Se acaba de confirmar que en poco tiempo más se instalará en el país una nueva planta de celulosa, esta vez de la portuguesa Portucel. Se sumaría a la finlandesa Botnia, que ya está funcionando, la española ENCE, que se está construyendo en el departamento de Colonia, y la sueca Stora Enso, que ratificó su voluntad de construir una fábrica aquí. La inversión de Portucel sería la más importante realizada en el país por una firma extranjera: más de 2.000 millones de dólares, el doble de la de Botnia. Parecería que no hay límites para la “celulolización” del Uruguay…
Parecería. Todo esto remonta a 1987, cuando el Estado comenzó a definir una política en relación a esta industria consensuada por todo el espectro político. Ese año, los partidos conservadores que hasta entonces se habían alternado en el gobierno y la coalición de centroizquierda Frente Amplio acordaron dos cosas centrales: que el Estado promoviera las plantaciones por medio de una serie de medidas y subvenciones y la definición de zonas donde plantar.

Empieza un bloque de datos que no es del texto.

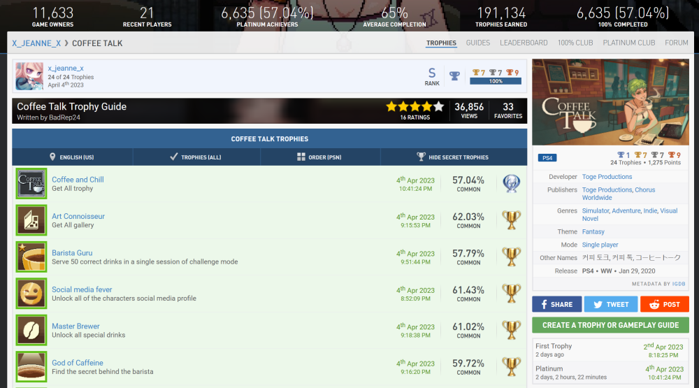This screenshot has height=388, width=699.
Task: Open the Guides tab
Action: 478,43
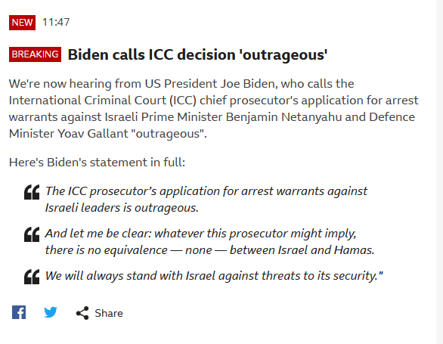Click quote mark beside 'And let me be clear'
The image size is (443, 344).
pos(32,234)
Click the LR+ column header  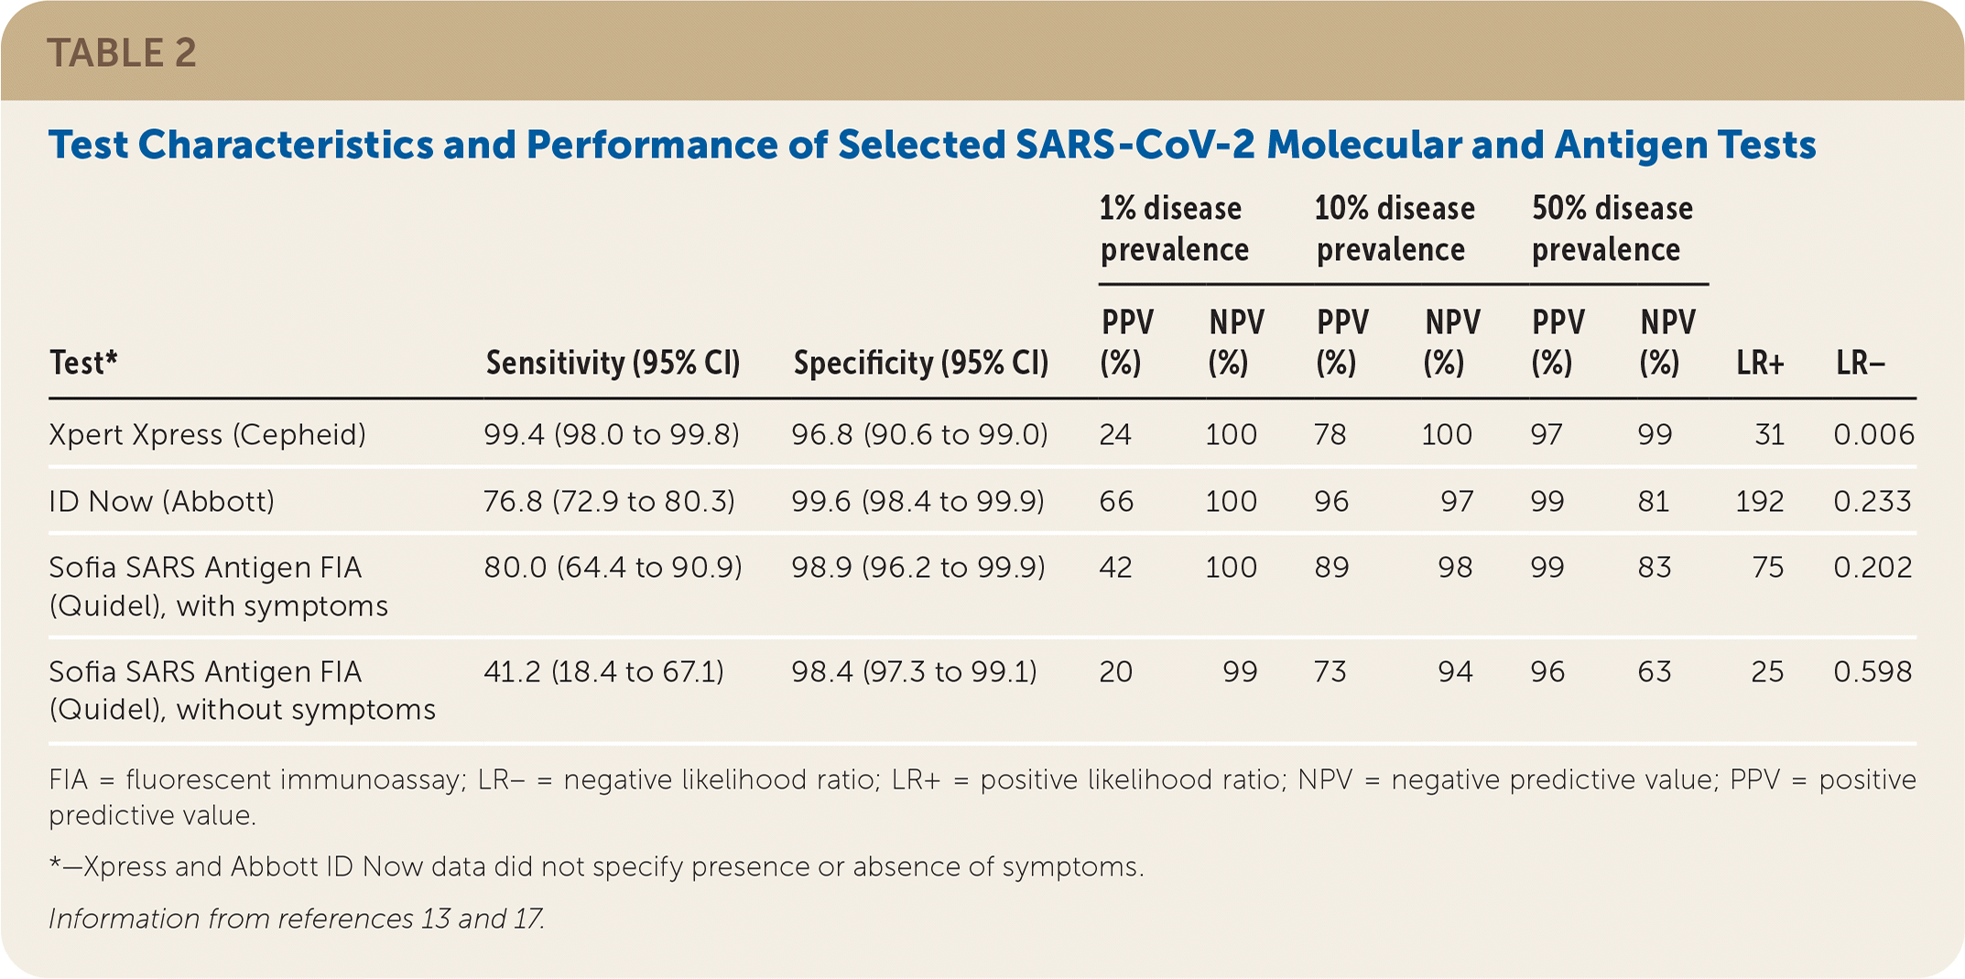coord(1760,364)
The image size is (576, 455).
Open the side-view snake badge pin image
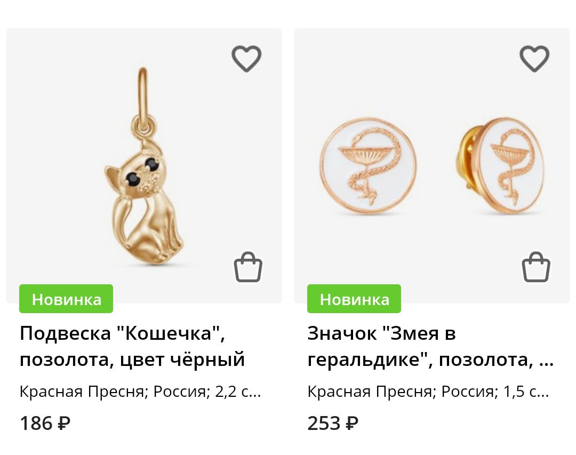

Se partía de la creencia de que plantar árboles era plantar bosques, y que plantar bosques era bueno. Desde la industria forestal se decía, y se dice todavía, que cualquier plantación servía para proteger el suelo, regular el ciclo hidrológico, conservar flora y fauna y generar empleo. Eso, que se creyó, sin dudas con honestidad, que era cierto en el 87 (yo mismo lo creí) ahora se ha demostrado que no lo es.